### Your goal
The entries below hold a line with "T&C's (26, 2229)" and a line with "Goggles & Glasses (50, 387)". Return those lines and all that lie between them, exactly and only.

═════ Provided entries ═════

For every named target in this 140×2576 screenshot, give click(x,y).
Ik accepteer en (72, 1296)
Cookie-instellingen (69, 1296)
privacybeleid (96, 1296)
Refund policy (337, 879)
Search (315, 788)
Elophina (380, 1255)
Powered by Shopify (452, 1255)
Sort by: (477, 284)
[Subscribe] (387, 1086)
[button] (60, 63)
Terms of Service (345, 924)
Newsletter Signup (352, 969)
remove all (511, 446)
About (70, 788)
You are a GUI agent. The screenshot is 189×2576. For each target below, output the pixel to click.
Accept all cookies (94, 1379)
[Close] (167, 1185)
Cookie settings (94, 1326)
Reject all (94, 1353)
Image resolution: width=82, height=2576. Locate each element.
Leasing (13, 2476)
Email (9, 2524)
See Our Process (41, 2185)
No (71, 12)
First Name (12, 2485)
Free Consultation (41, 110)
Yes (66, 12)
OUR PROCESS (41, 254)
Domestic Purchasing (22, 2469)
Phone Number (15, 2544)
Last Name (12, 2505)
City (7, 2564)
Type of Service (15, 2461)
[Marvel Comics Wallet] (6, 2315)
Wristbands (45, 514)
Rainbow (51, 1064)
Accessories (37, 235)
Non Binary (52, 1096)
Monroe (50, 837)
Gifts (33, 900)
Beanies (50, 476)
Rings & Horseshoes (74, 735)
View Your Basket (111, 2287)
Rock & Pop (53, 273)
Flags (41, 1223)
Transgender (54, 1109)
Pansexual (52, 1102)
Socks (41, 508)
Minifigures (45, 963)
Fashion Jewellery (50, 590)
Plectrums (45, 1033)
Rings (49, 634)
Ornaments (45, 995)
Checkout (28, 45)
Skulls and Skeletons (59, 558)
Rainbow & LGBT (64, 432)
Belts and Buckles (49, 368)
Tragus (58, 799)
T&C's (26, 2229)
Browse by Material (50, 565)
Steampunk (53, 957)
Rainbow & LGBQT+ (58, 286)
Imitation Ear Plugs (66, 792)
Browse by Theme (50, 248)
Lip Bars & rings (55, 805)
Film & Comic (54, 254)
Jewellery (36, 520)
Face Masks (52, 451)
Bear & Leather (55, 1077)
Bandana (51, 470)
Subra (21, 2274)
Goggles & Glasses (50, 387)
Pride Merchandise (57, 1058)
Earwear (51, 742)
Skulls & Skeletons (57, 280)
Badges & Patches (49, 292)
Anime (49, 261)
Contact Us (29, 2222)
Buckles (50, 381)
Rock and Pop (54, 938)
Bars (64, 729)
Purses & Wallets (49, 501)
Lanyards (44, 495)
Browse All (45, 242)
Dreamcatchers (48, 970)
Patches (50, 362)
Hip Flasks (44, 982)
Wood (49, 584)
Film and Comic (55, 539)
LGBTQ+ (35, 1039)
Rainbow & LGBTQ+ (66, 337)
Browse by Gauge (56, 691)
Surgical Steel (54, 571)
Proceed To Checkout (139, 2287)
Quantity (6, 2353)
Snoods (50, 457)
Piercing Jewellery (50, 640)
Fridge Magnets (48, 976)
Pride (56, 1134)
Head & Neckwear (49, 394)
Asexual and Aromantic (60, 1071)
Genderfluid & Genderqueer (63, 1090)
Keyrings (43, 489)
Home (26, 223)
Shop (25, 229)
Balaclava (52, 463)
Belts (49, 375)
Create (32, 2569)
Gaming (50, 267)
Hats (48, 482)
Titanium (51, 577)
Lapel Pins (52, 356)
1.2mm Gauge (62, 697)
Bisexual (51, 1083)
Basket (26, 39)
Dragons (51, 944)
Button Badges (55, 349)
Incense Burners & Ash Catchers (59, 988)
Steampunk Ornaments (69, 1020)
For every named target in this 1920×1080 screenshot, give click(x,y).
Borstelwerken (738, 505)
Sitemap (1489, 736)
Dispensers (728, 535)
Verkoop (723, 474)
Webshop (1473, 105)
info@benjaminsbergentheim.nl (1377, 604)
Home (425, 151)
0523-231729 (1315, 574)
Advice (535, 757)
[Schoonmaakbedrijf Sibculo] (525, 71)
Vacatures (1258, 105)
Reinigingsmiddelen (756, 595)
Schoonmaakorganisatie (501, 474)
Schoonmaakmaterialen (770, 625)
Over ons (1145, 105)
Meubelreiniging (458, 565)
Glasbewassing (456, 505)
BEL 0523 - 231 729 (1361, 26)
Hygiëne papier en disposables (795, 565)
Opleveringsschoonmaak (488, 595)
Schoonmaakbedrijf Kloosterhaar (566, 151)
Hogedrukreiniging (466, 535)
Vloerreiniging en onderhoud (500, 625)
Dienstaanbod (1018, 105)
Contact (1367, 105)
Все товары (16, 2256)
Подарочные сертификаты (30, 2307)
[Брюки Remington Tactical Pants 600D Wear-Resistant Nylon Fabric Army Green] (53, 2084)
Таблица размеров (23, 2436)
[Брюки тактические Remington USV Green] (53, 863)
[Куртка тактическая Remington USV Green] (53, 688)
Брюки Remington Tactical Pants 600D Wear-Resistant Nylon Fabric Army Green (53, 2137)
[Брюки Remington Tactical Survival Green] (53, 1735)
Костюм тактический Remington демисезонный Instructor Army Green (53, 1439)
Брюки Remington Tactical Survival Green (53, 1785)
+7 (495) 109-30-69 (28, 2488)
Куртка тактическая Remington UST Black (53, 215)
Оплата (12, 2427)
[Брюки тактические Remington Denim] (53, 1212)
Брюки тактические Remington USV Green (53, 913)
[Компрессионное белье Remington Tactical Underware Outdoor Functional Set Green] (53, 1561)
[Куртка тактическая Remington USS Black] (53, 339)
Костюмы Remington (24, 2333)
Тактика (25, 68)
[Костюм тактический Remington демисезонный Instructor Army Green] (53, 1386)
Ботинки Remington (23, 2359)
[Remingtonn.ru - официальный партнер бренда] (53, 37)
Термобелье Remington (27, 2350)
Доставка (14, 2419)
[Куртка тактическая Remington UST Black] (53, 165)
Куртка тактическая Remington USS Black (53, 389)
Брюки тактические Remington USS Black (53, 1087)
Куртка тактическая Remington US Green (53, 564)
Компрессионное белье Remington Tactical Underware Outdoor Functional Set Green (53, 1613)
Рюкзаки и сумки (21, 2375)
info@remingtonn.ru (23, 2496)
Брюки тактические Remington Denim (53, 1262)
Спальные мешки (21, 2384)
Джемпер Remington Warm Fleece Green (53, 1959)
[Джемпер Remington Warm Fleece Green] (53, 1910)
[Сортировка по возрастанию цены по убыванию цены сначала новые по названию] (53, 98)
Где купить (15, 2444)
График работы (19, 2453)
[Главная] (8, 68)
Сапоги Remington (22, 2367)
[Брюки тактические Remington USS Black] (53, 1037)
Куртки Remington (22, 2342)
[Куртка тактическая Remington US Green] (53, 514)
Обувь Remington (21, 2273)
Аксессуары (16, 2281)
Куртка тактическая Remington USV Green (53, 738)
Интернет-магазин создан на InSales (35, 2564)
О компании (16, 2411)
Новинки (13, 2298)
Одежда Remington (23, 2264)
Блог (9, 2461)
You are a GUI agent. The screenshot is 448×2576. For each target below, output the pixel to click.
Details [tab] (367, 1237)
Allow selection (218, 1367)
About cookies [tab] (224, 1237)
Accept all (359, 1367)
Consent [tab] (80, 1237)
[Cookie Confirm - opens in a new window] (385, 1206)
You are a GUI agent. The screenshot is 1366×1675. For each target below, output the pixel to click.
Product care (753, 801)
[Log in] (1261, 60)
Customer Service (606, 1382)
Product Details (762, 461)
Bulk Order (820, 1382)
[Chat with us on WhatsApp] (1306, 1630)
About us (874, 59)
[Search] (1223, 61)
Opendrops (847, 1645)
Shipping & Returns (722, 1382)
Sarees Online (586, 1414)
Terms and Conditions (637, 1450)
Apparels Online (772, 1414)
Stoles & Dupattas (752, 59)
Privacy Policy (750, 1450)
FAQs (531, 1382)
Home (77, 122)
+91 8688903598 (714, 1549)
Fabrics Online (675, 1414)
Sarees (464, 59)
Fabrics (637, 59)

═════

### Solution to this problem
T&C's (26, 2229)
Browse by Material (50, 565)
Steampunk (53, 957)
Rainbow & LGBQT+ (58, 286)
Imitation Ear Plugs (66, 792)
Browse by Theme (50, 248)
Lip Bars & rings (55, 805)
Film & Comic (54, 254)
Jewellery (36, 520)
Face Masks (52, 451)
Bear & Leather (55, 1077)
Bandana (51, 470)
Subra (21, 2274)
Goggles & Glasses (50, 387)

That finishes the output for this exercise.